Joseph Bottum on "McCain and Social Conservatives"
Joseph Bottum writes at the First Things blog On the Square:
... As it happens, lots of conservatives don’t like McCain, for a variety of reasons, some reasonable and some unreasonable. But at least, unlike Giuliani, the man genuinely does oppose abortion, and in the end, that has made a difference.My Comments:
... Ever since 2002, most of those organizations have insisted that support for campaign-finance restrictions—particularly of the McCain-Feingold sort—is a black mark on a politician’s pro-life record (on the grounds that pro-life advertising would be unfairly limited during campaign seasons). But they have been mostly unable to persuade ordinary pro-lifers to go along.

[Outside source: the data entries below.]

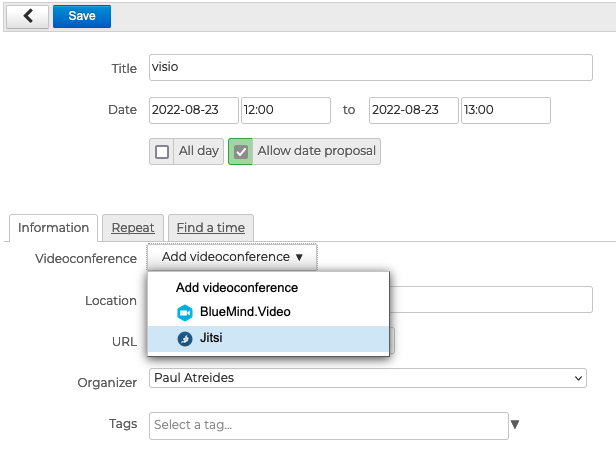Focus the Select a tag input
This screenshot has width=616, height=451.
click(x=328, y=425)
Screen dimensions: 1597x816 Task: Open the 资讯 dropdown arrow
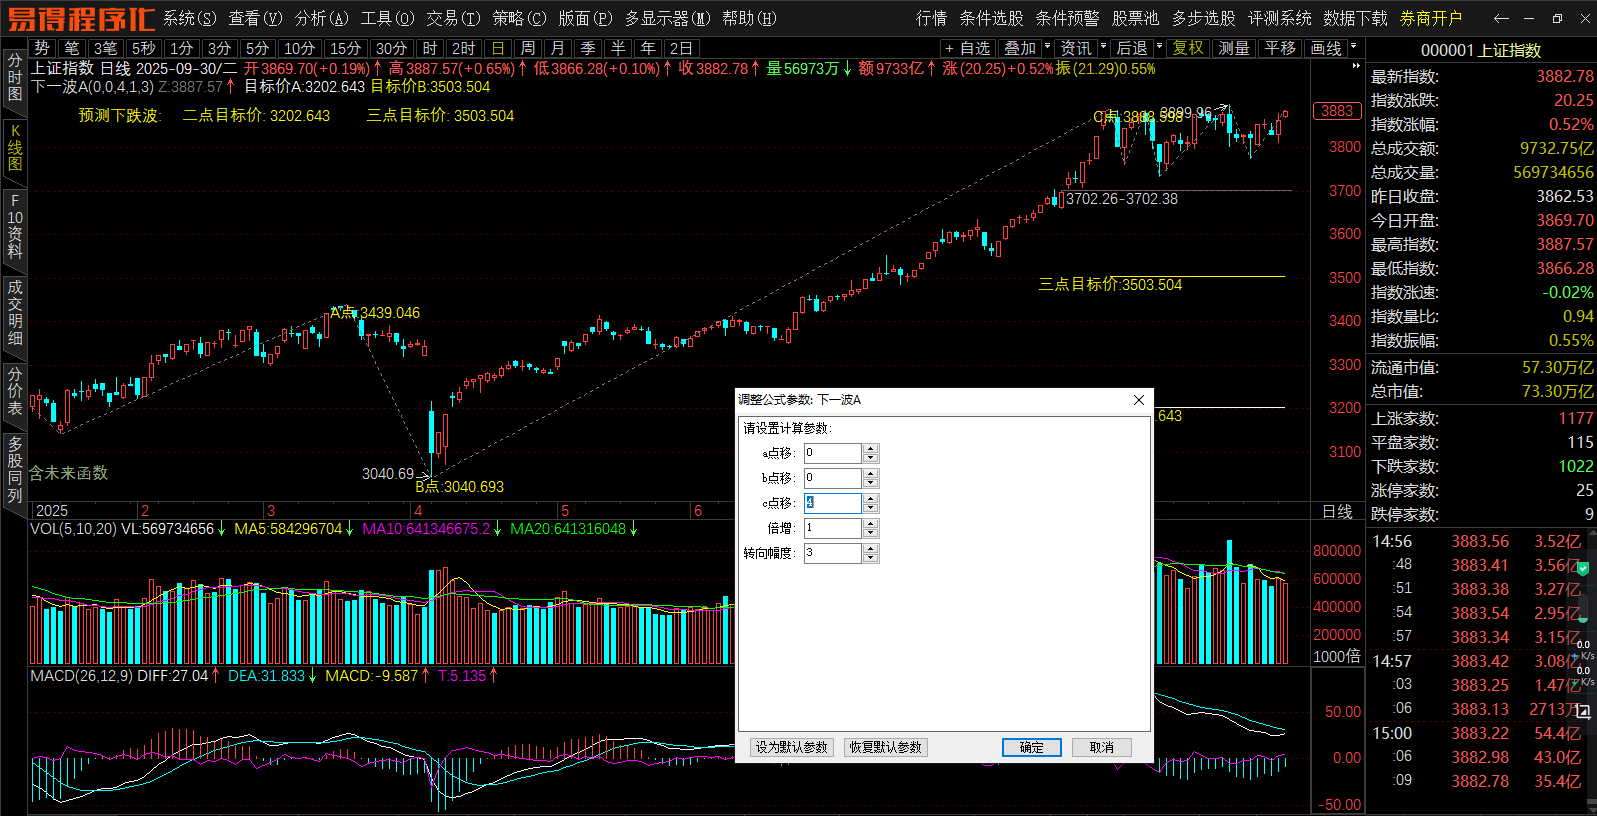click(1104, 47)
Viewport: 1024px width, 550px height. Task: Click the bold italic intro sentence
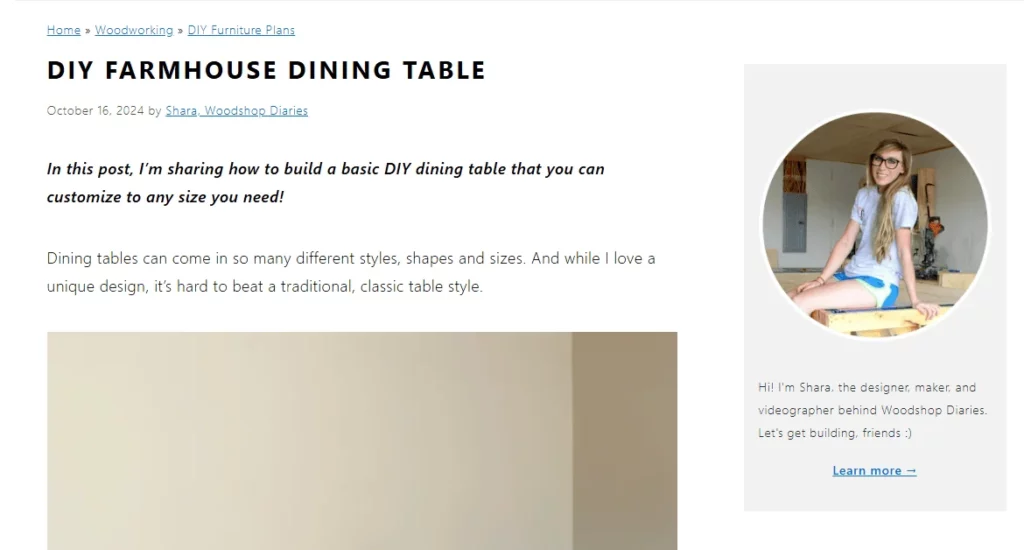click(325, 169)
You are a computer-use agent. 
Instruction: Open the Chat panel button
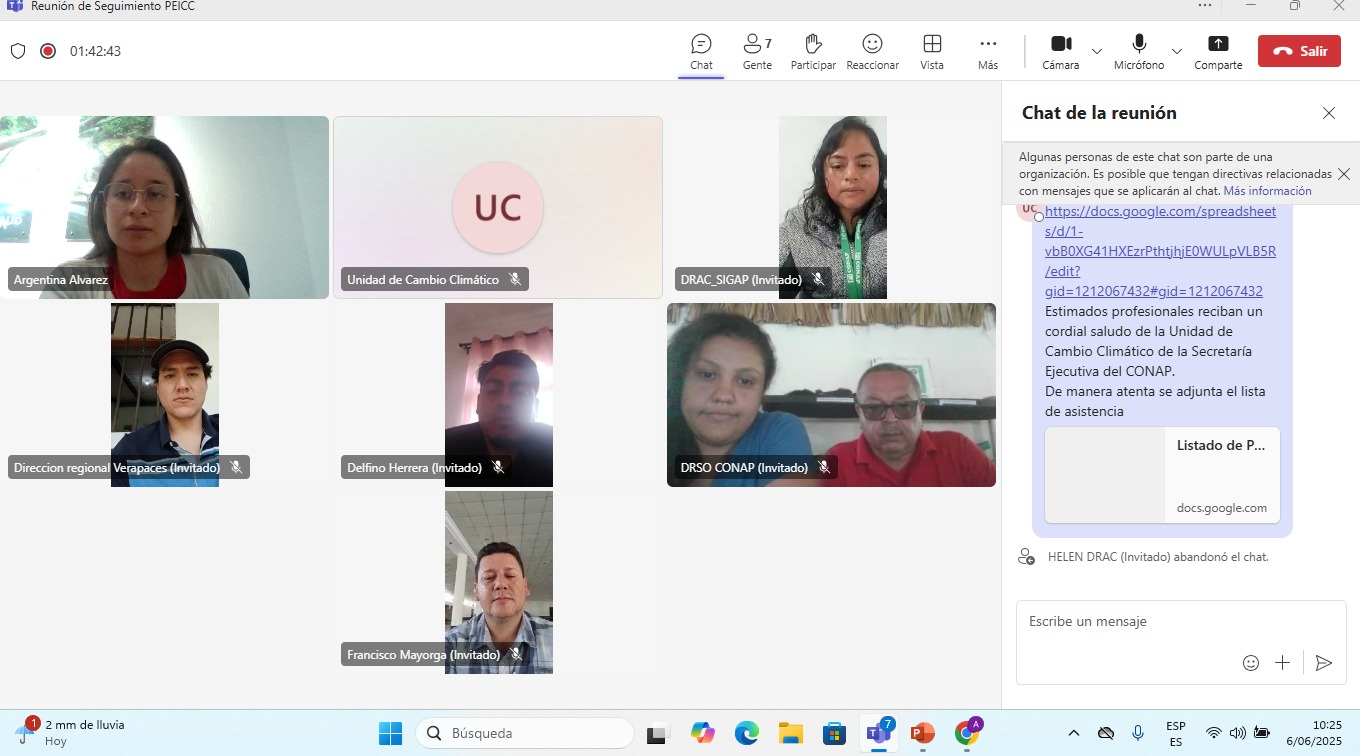[x=701, y=51]
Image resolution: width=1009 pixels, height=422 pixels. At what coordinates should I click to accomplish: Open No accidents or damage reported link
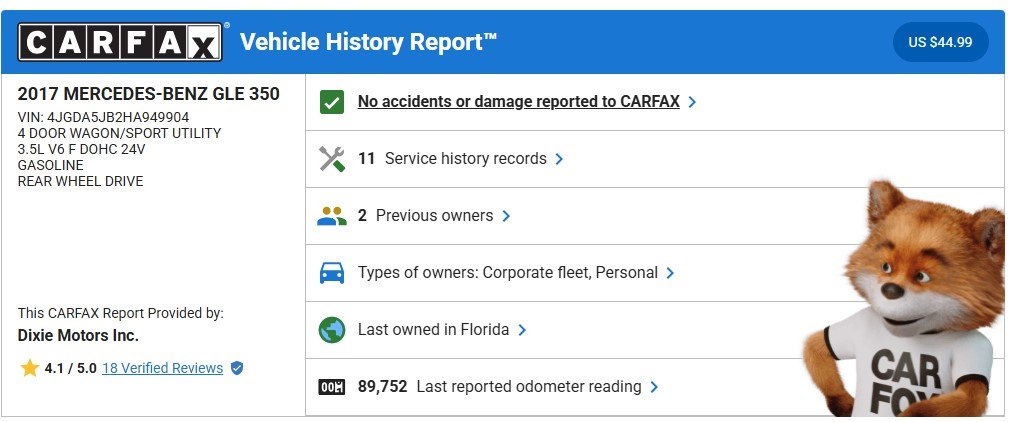518,102
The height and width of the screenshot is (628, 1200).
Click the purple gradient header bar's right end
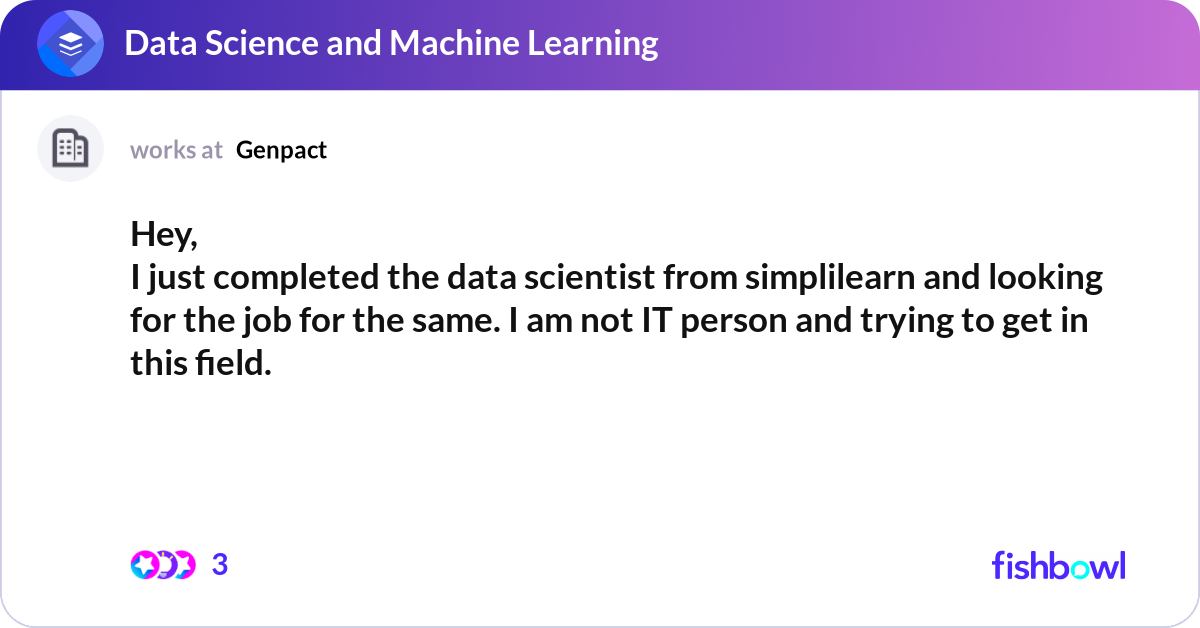1150,45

McCain’s second blot, for the pro-life organizations, is his role in the Gang of 14’s settlement on judges. This is a more serious complaint: The battle over abortion is fundamentally a battle over the judiciary, at this point. George Bush found this out to his cost when he nominated Harriet Miers for the Supreme Court, and McCain must make clear to voters that he wasn’t compromising the pro-life position when he joined the Gang of 14. Still, this wasn’t a failure to support the good candidates for the Supreme Court, which is of primary importance, and McCain has room to maneuver and explain.
Add it all up, and McCain looks like a candidate whom social conservatives could support in reasonably good conscience. He’s not their favorite—but he ain’t Rudy Giuliani, either. The three-part coalition of the Republican party remains alive, and in John McCain it seems to have found the candidate that everyone can live with. That’s not enthusiasm, of course, but it’s a long way from the New York Times‘ vision of Rudy Giuliani doing a victory dance on the grave of social conservatism.
No mention of McCain's support for ESCR?